## What is required
From the data below, restate every line word for word.

## Collected data entries
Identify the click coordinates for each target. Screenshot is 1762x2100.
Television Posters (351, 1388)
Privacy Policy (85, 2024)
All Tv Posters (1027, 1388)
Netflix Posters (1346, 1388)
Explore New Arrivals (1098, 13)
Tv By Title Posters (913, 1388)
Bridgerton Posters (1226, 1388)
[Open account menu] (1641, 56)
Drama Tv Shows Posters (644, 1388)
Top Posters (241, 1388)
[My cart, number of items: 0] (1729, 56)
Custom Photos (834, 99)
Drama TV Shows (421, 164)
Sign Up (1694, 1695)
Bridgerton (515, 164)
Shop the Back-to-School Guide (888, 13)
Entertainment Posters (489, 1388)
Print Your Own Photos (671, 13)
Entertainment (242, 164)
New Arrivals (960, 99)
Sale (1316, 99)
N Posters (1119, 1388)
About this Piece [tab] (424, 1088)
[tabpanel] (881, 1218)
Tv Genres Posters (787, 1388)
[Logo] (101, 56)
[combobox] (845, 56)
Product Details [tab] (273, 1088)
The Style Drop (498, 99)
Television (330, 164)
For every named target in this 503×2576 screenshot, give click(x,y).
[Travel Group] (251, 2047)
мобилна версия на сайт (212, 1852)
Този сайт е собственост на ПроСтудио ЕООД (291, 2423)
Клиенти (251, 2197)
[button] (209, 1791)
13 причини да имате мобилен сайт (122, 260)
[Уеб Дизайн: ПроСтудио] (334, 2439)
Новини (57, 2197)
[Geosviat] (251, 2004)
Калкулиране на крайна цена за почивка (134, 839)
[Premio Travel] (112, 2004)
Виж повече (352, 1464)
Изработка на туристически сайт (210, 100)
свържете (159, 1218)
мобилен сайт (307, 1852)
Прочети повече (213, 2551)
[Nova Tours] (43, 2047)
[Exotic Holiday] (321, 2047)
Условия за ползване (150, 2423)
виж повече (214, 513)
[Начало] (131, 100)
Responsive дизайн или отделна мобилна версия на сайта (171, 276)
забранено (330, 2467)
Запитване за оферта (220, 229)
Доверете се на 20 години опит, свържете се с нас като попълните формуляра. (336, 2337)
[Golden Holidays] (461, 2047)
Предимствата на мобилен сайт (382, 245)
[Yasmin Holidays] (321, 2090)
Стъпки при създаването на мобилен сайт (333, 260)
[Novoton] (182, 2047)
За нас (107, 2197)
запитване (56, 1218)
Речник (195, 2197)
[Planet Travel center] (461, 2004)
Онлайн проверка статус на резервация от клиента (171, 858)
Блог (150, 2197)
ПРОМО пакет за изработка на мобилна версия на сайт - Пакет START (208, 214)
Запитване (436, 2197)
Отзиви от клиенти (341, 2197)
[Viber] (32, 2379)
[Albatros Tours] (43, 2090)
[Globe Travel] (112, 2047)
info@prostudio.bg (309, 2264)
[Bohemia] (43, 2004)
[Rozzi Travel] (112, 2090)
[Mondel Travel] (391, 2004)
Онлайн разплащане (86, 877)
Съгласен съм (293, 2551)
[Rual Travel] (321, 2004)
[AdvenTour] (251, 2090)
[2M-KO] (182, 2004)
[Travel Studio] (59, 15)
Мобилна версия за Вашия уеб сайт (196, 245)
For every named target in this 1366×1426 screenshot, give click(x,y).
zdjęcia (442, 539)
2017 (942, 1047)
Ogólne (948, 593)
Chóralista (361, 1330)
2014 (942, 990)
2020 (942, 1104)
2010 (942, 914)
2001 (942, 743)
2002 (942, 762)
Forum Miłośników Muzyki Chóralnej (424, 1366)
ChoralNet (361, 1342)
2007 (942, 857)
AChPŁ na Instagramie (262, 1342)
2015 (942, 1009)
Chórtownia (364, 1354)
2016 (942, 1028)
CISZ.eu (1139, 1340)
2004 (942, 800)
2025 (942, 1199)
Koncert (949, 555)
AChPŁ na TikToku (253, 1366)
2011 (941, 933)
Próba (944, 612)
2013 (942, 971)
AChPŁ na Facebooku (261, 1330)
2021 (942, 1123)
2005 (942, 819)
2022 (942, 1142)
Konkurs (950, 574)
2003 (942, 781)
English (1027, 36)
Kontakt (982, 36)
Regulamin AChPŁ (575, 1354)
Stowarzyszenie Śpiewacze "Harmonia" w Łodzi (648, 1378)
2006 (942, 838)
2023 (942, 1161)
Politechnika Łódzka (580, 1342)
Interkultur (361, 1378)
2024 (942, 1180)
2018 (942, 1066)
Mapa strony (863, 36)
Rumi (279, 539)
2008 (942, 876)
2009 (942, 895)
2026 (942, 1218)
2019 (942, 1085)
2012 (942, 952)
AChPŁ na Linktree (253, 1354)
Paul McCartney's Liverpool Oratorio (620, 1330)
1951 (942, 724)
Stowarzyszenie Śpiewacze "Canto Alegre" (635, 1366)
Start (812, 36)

## Problem solution
Identify the click coordinates for each target. Screenshot is 1762x2100.
Television Posters (351, 1388)
Privacy Policy (85, 2024)
All Tv Posters (1027, 1388)
Netflix Posters (1346, 1388)
Explore New Arrivals (1098, 13)
Tv By Title Posters (913, 1388)
Bridgerton Posters (1226, 1388)
[Open account menu] (1641, 56)
Drama Tv Shows Posters (644, 1388)
Top Posters (241, 1388)
[My cart, number of items: 0] (1729, 56)
Custom Photos (834, 99)
Drama TV Shows (421, 164)
Sign Up (1694, 1695)
Bridgerton (515, 164)
Shop the Back-to-School Guide (888, 13)
Entertainment Posters (489, 1388)
Print Your Own Photos (671, 13)
Entertainment (242, 164)
New Arrivals (960, 99)
Sale (1316, 99)
N Posters (1119, 1388)
About this Piece [tab] (424, 1088)
[tabpanel] (881, 1218)
Tv Genres Posters (787, 1388)
[Logo] (101, 56)
[combobox] (845, 56)
Product Details [tab] (273, 1088)
The Style Drop (498, 99)
Television (330, 164)
For every named target in this 503×2576 screenshot, give click(x,y).
[Travel Group] (251, 2047)
мобилна версия на сайт (212, 1852)
Този сайт е собственост на ПроСтудио ЕООД (291, 2423)
Клиенти (251, 2197)
[button] (209, 1791)
13 причини да имате мобилен сайт (122, 260)
[Уеб Дизайн: ПроСтудио] (334, 2439)
Новини (57, 2197)
[Geosviat] (251, 2004)
Калкулиране на крайна цена за почивка (134, 839)
[Premio Travel] (112, 2004)
Виж повече (352, 1464)
Изработка на туристически сайт (210, 100)
свържете (159, 1218)
мобилен сайт (307, 1852)
Прочети повече (213, 2551)
[Nova Tours] (43, 2047)
[Exotic Holiday] (321, 2047)
Условия за ползване (150, 2423)
виж повече (214, 513)
[Начало] (131, 100)
Responsive дизайн или отделна мобилна версия на сайта (171, 276)
забранено (330, 2467)
Запитване за оферта (220, 229)
Доверете се на 20 години опит, свържете се с нас като попълните формуляра. (336, 2337)
[Golden Holidays] (461, 2047)
Предимствата на мобилен сайт (382, 245)
[Yasmin Holidays] (321, 2090)
Стъпки при създаването на мобилен сайт (333, 260)
[Novoton] (182, 2047)
За нас (107, 2197)
запитване (56, 1218)
Речник (195, 2197)
[Planet Travel center] (461, 2004)
Онлайн проверка статус на резервация от клиента (171, 858)
Блог (150, 2197)
ПРОМО пакет за изработка на мобилна версия на сайт - Пакет START (208, 214)
Запитване (436, 2197)
Отзиви от клиенти (341, 2197)
[Viber] (32, 2379)
[Albatros Tours] (43, 2090)
[Globe Travel] (112, 2047)
info@prostudio.bg (309, 2264)
[Bohemia] (43, 2004)
[Rozzi Travel] (112, 2090)
[Mondel Travel] (391, 2004)
Онлайн разплащане (86, 877)
Съгласен съм (293, 2551)
[Rual Travel] (321, 2004)
[AdvenTour] (251, 2090)
[2M-KO] (182, 2004)
[Travel Studio] (59, 15)
Мобилна версия за Вашия уеб сайт (196, 245)
For every named target in this 1366×1426 screenshot, give click(x,y).
zdjęcia (442, 539)
2017 (942, 1047)
Ogólne (948, 593)
Chóralista (361, 1330)
2014 (942, 990)
2020 (942, 1104)
2010 (942, 914)
2001 (942, 743)
2002 (942, 762)
Forum Miłośników Muzyki Chóralnej (424, 1366)
ChoralNet (361, 1342)
2007 (942, 857)
AChPŁ na Instagramie (262, 1342)
2015 (942, 1009)
Chórtownia (364, 1354)
2016 (942, 1028)
CISZ.eu (1139, 1340)
2004 (942, 800)
2025 (942, 1199)
Koncert (949, 555)
AChPŁ na TikToku (253, 1366)
2011 (941, 933)
Próba (944, 612)
2013 (942, 971)
AChPŁ na Facebooku (261, 1330)
2021 (942, 1123)
2005 (942, 819)
2022 (942, 1142)
Konkurs (950, 574)
2003 (942, 781)
English (1027, 36)
Kontakt (982, 36)
Regulamin AChPŁ (575, 1354)
Stowarzyszenie Śpiewacze "Harmonia" w Łodzi (648, 1378)
2006 (942, 838)
2023 (942, 1161)
Politechnika Łódzka (580, 1342)
Interkultur (361, 1378)
2024 (942, 1180)
2018 (942, 1066)
Mapa strony (863, 36)
Rumi (279, 539)
2008 (942, 876)
2009 (942, 895)
2026 (942, 1218)
2019 (942, 1085)
2012 (942, 952)
AChPŁ na Linktree (253, 1354)
Paul McCartney's Liverpool Oratorio (620, 1330)
1951 (942, 724)
Stowarzyszenie Śpiewacze "Canto Alegre" (635, 1366)
Start (812, 36)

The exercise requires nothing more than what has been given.